Однако Япония не только приглашала иностранных специалистов, но и отправляла своих студентов за рубеж. С 1868 по 1895 годы всего около 2500 студентов и чиновников было отправлено в Европу и Америку для обучения и поиска новых технологий. Японские представители участвовали в более чем 20 международных промышленных и коммерческих выставках. Например, на большую выставку в Вене в 1873 году было направлено 70 японских делегатов, включая 24 технических специалиста из частного сектора, в чьи задачи входил поиск и приобретение важных для страны технологий[253 - Inkster, 1991. С. 190.].

Особое внимание японцы сосредоточили на Германии, куда направляли больше всего студентов и откуда приглашали больше всего учителей. Это, безусловно, было связано с высоким уровнем развития науки и технологий в Германии, а также особенной организацией промышленности и экономики, нацеленной на поступательное развитие всего государства как единой системы.
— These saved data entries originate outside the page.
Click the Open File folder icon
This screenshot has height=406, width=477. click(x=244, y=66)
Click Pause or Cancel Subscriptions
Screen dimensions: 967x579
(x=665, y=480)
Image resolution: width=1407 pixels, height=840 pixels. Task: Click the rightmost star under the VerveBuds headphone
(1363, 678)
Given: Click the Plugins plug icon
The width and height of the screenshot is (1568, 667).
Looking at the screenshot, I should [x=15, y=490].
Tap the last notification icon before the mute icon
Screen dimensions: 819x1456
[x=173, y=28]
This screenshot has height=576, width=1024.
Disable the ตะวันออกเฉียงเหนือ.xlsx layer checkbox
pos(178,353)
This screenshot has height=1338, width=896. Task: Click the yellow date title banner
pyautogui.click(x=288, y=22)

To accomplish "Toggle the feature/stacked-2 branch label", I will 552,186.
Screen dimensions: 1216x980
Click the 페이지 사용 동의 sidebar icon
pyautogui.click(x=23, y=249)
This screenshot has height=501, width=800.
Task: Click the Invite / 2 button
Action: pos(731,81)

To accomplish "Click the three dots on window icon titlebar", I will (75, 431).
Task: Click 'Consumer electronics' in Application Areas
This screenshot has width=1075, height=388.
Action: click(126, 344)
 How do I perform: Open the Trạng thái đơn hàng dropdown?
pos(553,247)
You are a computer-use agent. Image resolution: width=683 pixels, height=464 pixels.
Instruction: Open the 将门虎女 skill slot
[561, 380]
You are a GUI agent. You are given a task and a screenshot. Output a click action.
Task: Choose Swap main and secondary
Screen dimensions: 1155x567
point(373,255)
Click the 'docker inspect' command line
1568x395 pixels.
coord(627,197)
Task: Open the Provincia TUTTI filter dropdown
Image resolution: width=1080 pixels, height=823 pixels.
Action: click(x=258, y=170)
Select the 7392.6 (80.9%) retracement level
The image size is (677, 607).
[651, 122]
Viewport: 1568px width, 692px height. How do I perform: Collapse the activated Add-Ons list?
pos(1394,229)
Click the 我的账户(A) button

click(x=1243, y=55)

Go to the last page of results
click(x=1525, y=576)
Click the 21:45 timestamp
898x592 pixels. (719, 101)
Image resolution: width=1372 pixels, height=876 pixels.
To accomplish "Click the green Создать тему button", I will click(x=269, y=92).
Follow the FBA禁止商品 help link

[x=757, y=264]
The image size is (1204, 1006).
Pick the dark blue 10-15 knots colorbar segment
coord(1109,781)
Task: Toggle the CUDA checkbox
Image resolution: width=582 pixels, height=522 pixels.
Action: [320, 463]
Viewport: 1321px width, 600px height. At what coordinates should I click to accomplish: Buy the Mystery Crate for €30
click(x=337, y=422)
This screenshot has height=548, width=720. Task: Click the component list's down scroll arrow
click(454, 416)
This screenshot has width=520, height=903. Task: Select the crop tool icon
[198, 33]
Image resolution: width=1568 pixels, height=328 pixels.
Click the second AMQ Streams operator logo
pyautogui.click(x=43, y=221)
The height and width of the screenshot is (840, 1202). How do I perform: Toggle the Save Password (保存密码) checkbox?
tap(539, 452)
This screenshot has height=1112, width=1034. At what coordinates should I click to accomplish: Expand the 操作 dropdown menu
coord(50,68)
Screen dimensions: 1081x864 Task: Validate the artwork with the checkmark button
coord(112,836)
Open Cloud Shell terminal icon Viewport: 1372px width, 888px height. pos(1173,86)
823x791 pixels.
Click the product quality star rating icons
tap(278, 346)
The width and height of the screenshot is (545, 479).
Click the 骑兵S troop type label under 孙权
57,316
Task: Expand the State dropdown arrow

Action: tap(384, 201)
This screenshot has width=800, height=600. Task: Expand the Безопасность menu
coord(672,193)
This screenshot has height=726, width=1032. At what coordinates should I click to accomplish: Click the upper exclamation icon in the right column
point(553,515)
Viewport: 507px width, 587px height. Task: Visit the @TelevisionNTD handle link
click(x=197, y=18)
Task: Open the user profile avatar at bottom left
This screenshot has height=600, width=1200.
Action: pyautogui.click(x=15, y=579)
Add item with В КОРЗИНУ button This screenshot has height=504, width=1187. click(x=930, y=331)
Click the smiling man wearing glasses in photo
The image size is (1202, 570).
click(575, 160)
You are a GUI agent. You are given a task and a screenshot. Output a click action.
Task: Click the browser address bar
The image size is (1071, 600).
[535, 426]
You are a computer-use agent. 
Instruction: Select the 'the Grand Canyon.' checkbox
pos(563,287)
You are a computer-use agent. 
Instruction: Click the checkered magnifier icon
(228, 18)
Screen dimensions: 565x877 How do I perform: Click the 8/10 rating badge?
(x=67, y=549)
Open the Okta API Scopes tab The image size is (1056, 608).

В своей книге «The Formation of Science in Japan» Бартоломью отмечал:

Четыре главные причины увеличения немецкого влияния на японскую науку это: привлекательность Германской политической экономии на японских бюрократов; относительно либеральный торговый режим, предложенный Германией для Японии; сравнительная открытость академической системы Германии и частота межуниверситетского обмена; а также высокий статус немецких экспериментальных программ, ассоциирующихся с именами Рентгена, Планка, фон Байера, Дизеля, Коха и фон Беринга. Японские студенты записывались на программы Коха по бактериологии, Артура Хантцша по стереохимии, Густава Тамманна по металлургии и Альберта Эйнштейна по теоретической физике[254 - Bartholomew, J. The Formation of Science in Japan. Yale University Press, 1998. Процитировано у Inkster, 1998. С. 398.].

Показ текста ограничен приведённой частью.